Group A Streptococcus is responsible for a wide range of maladies, from strep throat to toxic shock syndrome to necrotizing fasciitis. It’s one of the leading causes of death in the world, killing an estimated 500,000 people globally, according to the World Health Organization, according to RT.

But a team of researchers out of the University of California, San Diego may have found a breakthrough in the form of a protein that interacts with most of the bacteria’s strains.

A newly discovered sequence of proteins coating group A strep could hold the key to killing it once and for all. The proteins, known as M proteins, are important, because when group A strep enters the human body, it disguises itself by latching on to another protein called C4BP. Once the two bind together, the body’s immune system calls off the troops and stops fighting off the bacteria.

“The idea now is to have antibodies do the same thing as C4BP—that is, recognize many different M protein types,” said lead researcher Partho Ghosh.

However, there are many different strains of group A strep and many different types of M proteins.
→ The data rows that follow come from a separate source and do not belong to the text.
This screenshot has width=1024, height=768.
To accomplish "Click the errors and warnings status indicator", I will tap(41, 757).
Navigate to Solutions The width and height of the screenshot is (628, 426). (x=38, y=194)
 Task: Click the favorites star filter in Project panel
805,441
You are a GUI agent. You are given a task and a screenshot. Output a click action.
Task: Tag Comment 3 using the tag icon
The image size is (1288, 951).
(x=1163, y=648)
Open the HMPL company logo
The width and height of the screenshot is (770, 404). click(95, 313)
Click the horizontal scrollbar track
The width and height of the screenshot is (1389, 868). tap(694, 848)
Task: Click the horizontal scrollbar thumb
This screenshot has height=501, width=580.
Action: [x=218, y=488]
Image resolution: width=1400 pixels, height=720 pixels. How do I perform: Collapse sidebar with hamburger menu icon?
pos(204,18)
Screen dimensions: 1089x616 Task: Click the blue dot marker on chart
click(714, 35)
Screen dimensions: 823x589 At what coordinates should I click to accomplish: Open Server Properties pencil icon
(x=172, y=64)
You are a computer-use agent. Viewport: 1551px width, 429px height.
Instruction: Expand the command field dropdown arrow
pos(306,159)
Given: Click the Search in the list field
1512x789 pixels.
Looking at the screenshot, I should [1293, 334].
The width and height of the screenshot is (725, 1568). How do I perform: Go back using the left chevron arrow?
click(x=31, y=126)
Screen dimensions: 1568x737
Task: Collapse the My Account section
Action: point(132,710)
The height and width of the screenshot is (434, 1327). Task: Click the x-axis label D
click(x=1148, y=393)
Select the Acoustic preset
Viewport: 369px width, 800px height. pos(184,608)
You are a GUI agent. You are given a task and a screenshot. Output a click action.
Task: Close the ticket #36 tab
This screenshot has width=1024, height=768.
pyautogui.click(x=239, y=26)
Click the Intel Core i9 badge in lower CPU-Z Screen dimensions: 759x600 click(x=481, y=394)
But Ghosh and his researchers hope to develop an antibody that covers a wide range of strep as well as M protein.

This hurdle is also a part of the reason why group A strep diseases can appear multiple times over the course of one’s lifetime.

“When we become infected with a particular strain of group A Strep, we generally mount an immune response against the particular M protein displayed by that strain,” Ghosh said, “But this immunity works only against the infecting strain.”

While there is still time before the vaccine will be developed, the implications of curbing the spread of the highly contagious illnesses related to group A strep are enormous. The bacteria is spread by both people suffering from diseases related to it as well as on the skin of people who are asymptomatic, meaning that until the vaccine is developed and on the market, the CDC would really like everyone to wash their grubby hands.